Le PDG de CME : l'approbation des contrats à terme perpétuels aux États-Unis pourrait entraîner des incertitudes fiscales
Selon ChainCatcher, le président et directeur général du CME Group, Terry Duffy, a indiqué que l’approbation des contrats à terme perpétuels par les États-Unis pourrait exposer les traders à des incertitudes fiscales et réglementaires, car ces produits pourraient finalement être qualifiés de swaps plutôt que de contrats à terme. Duffy explique que, dans les contrats perpétuels, les parties longues et courtes échangent régulièrement un taux de financement, ce qui correspond à la définition légale d’un swap selon la législation américaine.

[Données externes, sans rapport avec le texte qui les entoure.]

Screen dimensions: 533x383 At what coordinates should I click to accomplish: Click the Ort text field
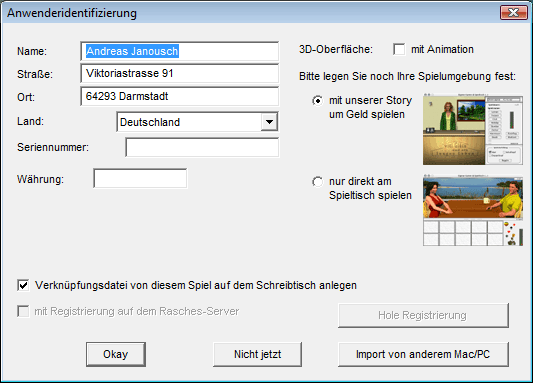tap(179, 96)
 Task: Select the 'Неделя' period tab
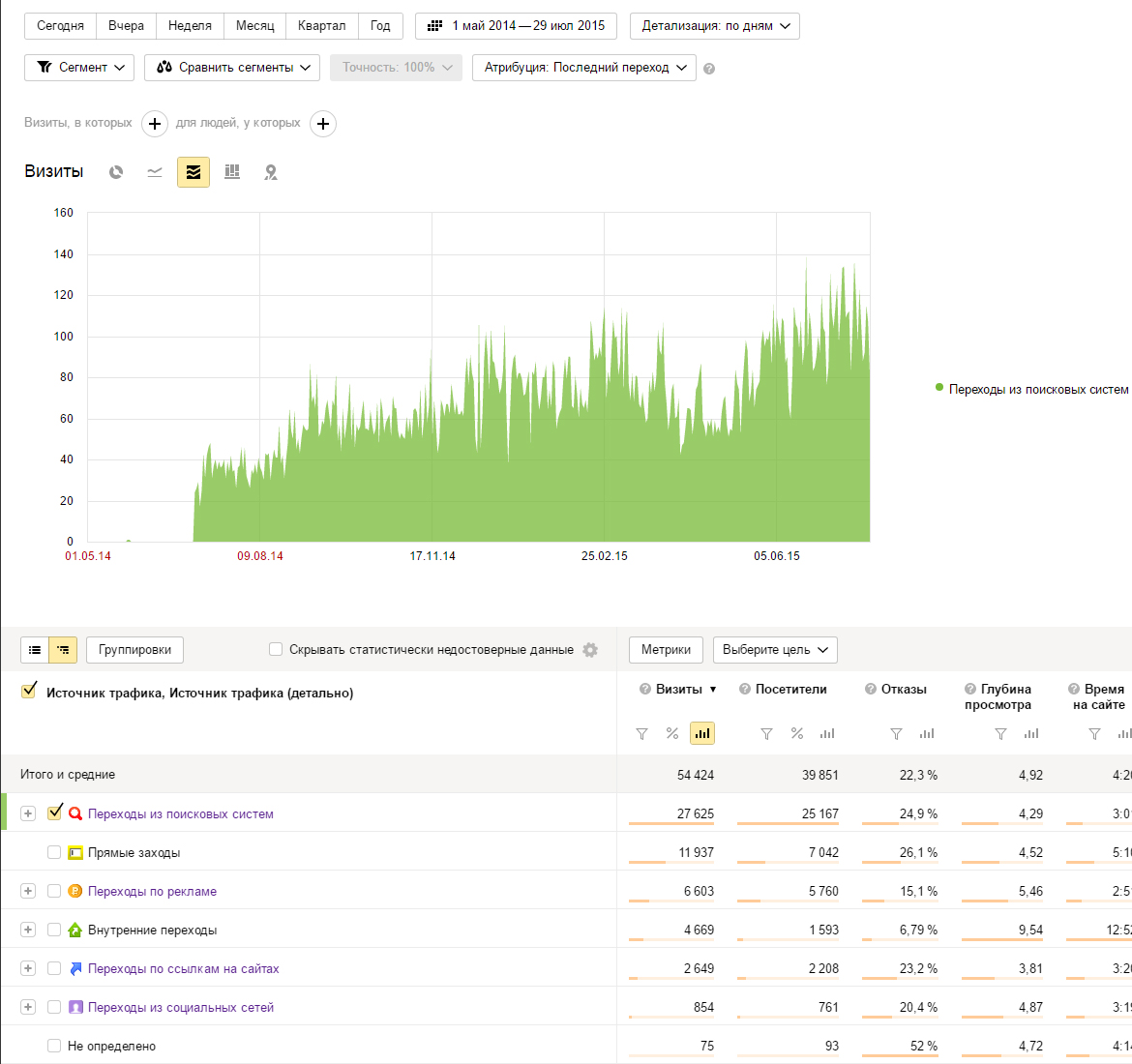190,26
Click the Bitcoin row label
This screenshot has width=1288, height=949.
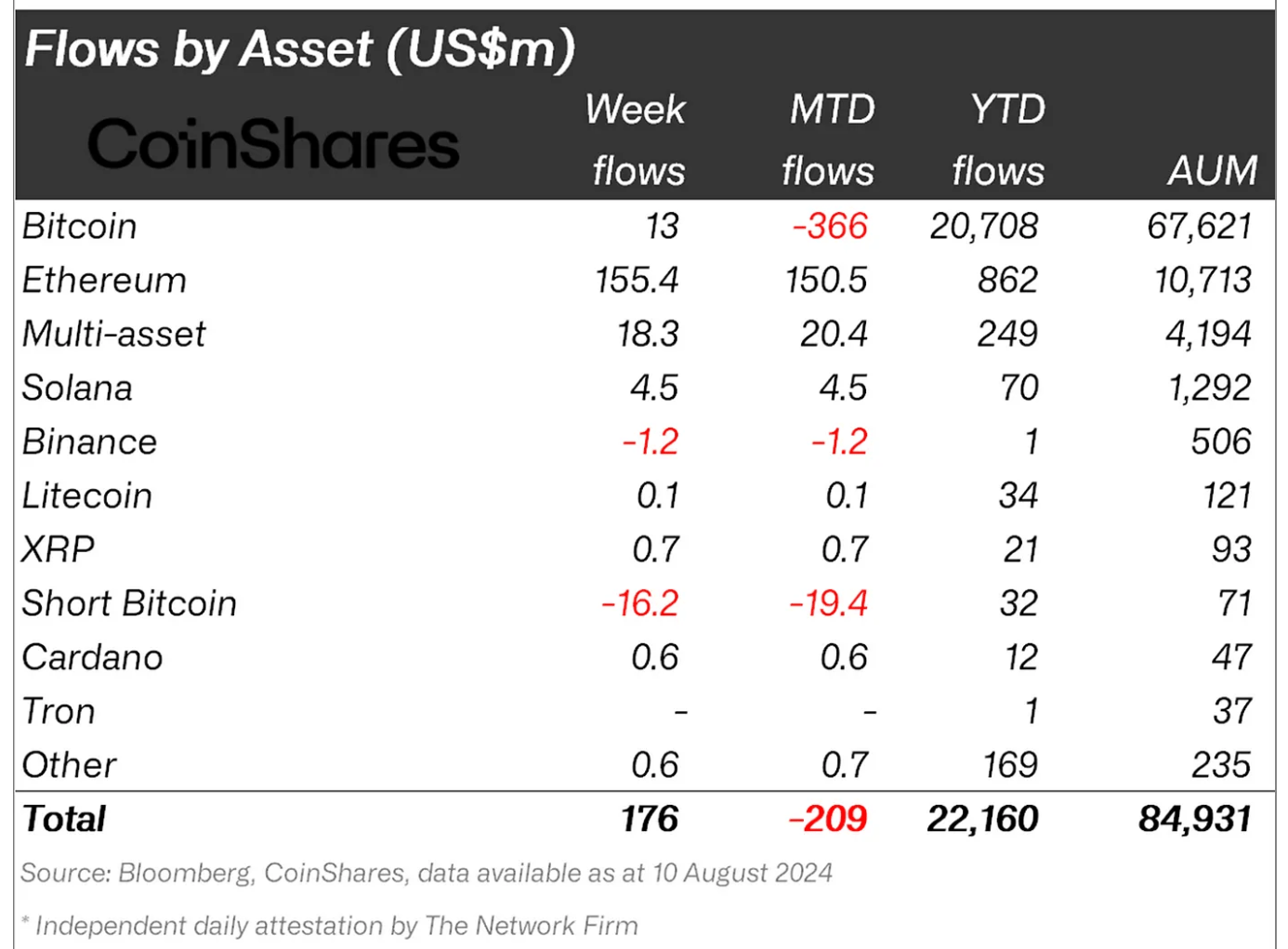tap(80, 227)
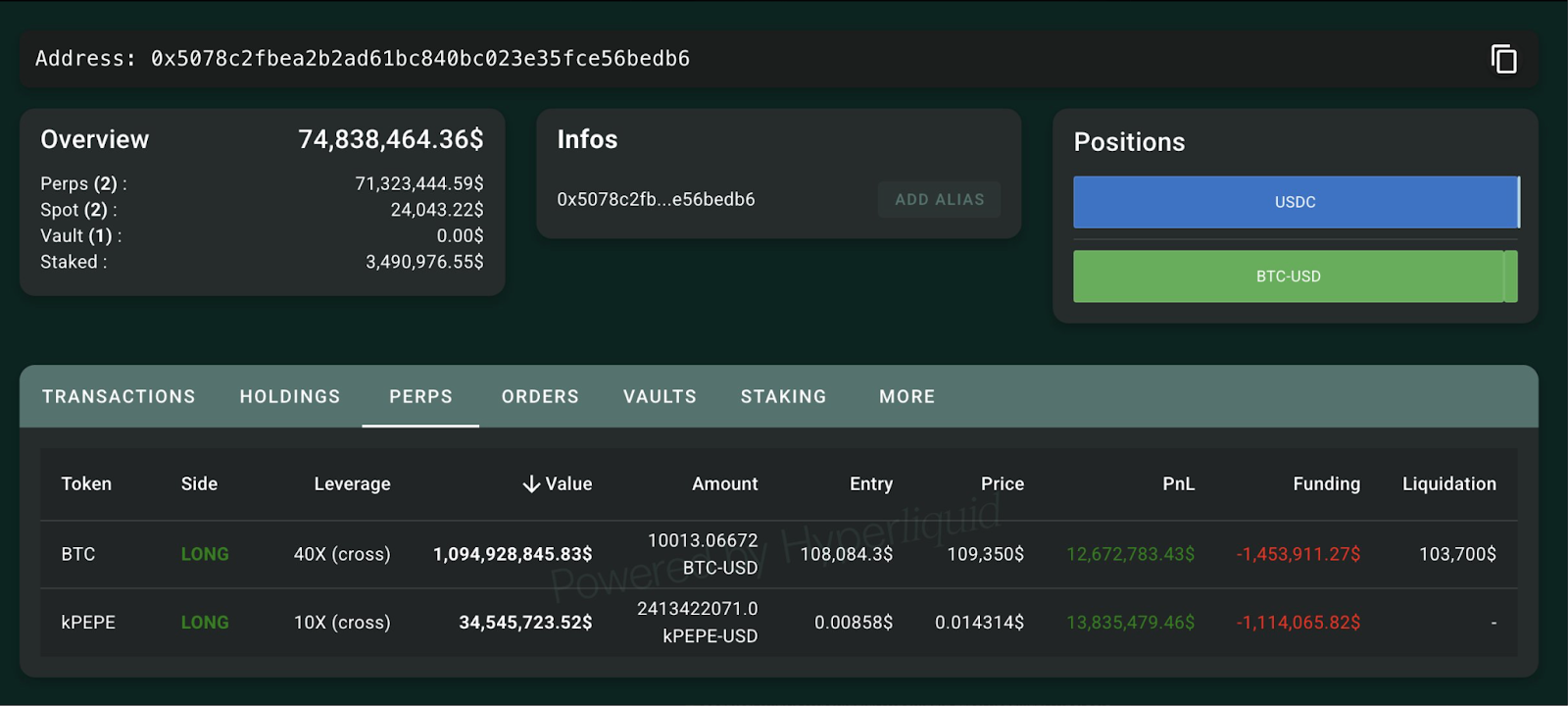The width and height of the screenshot is (1568, 706).
Task: Click the copy address icon
Action: tap(1503, 59)
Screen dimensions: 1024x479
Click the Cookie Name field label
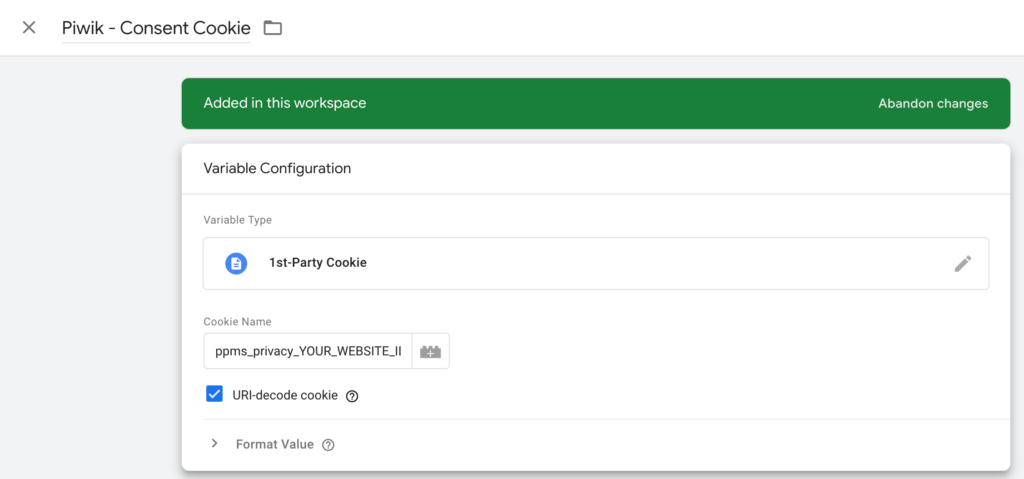(x=238, y=322)
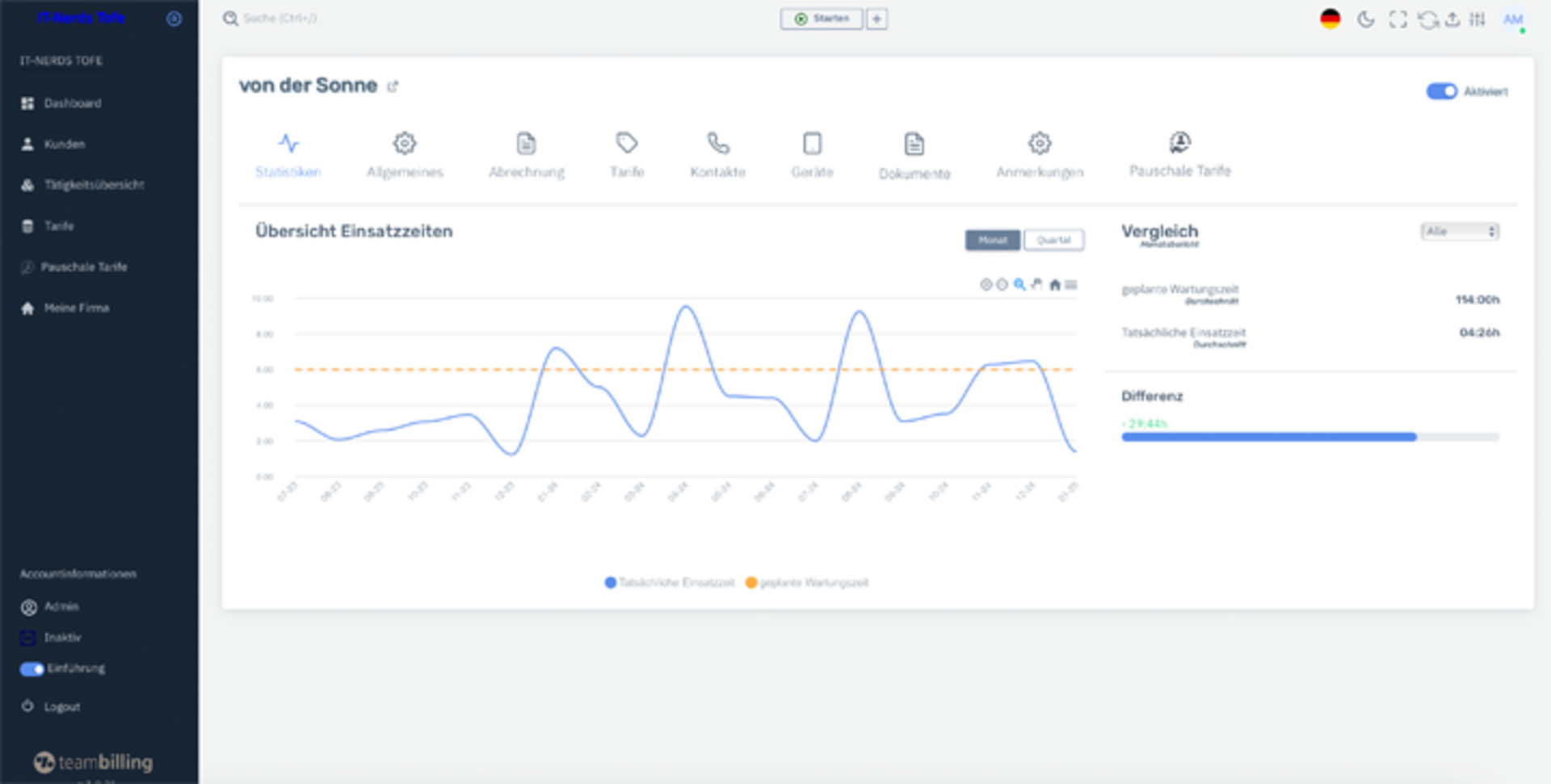Screen dimensions: 1551x784
Task: Enter fullscreen mode via the top bar icon
Action: click(x=1398, y=19)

La Commodity Futures Trading Commission (CFTC) des États-Unis classe actuellement ces produits comme contrats à terme, et CME conteste cette approbation auprès de la CFTC dans le cadre d'une procédure judiciaire. Duffy précise que, si les contrats perpétuels sont traités comme des contrats à terme, certains traders institutionnels pourraient bénéficier du régime fiscal mixte en vertu de la section 1256 du code fiscal américain ; s'ils sont qualifiés de swaps, ils pourraient être imposés selon les règles fiscales ordinaires. L’Internal Revenue Service (IRS) des États-Unis n’a pas encore publié de directives spécifiques concernant le traitement fiscal des contrats à terme perpétuels. Les juristes soulignent que, sur le plan structurel, les contrats à terme perpétuels ressemblent à des swaps, mais fonctionnent économiquement comme des contrats à terme ; l’interprétation des définitions par les tribunaux sera donc déterminante. Même si le litige permet de clarifier la classification du produit, l’IRS pourrait devoir publier séparément des directives fiscales.